東京外環道トンネル工事、住宅街陥没から1年
広がる被害と住民のいらだち
丸山重威|2021年10月8日4:42PM
【事業者認可に新たな疑惑】
陥没事故は1966年の計画決定以来、55年に及ぶ東京外環道計画の問題点を明らかにした。本訴では、地中拡幅部の工事方法などを決めないまま事業が承認されたことや、臨時大深度地下利用調査会の答申に地表への影響が予測されていながら無視して工事を進めたこと――を指摘する原告・住民側に対して有効な反論はない。2030年、50年の人口や交通量の予測を基に「トンネル道路は無用の長物」との主張にも、05年の古いデータしか示していない。
また、仮処分裁判で被告側は「事故が起きたメカニズムや個々のマシンに即した再発防止策について説明する」としながら、「事業者による計画と有識者委員会での結論が出てから」と回答のスケジュールさえ引き延ばしている。
9月21日の仮処分審尋では、陥没事故が起きた調布市の区域で大深度地下使用が認可されたのは中日本高速道路で、トンネルの掘削や陥没事故対応をしている東日本高速道路は認可を受けていないことがわかった。住民側の指摘に、国など事業者側は一切説明できなかった。合理的な説明がなければ、この工事自体が認可を受けていない不法工事で、まさにその現場で事故が起きたことになる。

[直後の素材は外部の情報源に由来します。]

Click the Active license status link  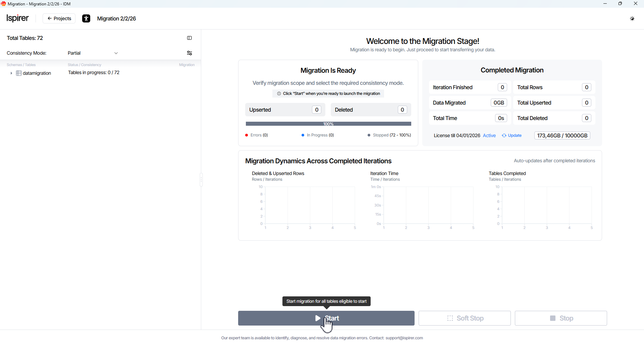(x=489, y=136)
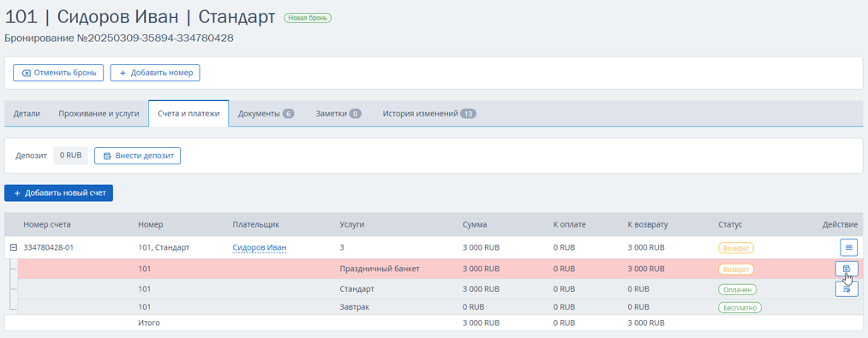Open the Проживание и услуги tab
868x338 pixels.
tap(99, 114)
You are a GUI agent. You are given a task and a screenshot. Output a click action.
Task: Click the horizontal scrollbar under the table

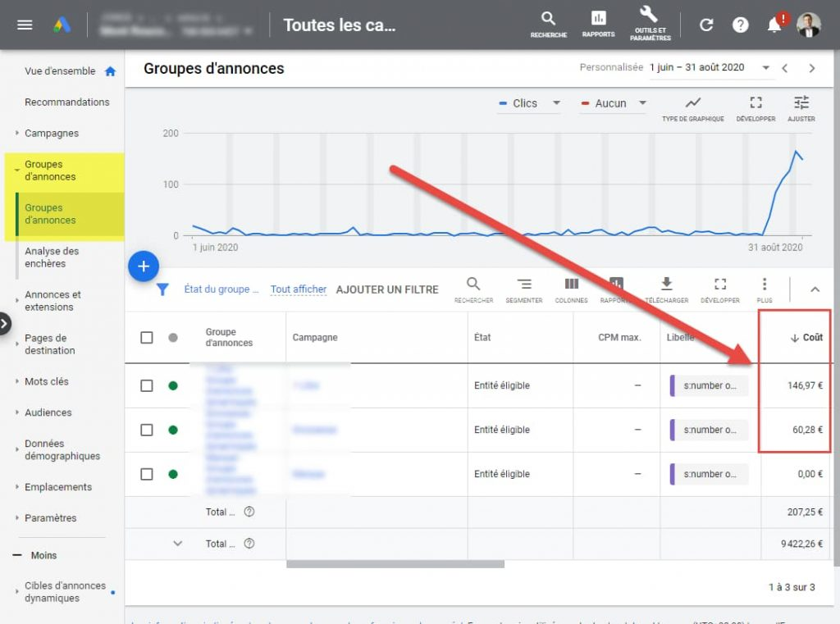click(395, 563)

「地下40メートル以深では地権者の了解を必要としない大深度地下法は違憲。住宅街の地下を大規模開発すること自体、乱暴で危険なのに、そのうえ工事はきわめてずさん」と警告しているうちに事故が起きた。「とりあえず工事は止めて再検討せよ」という東京外環道建設計画への仮処分裁判。原告・住民側は「差し止め決定以外にない」と期待を強めている。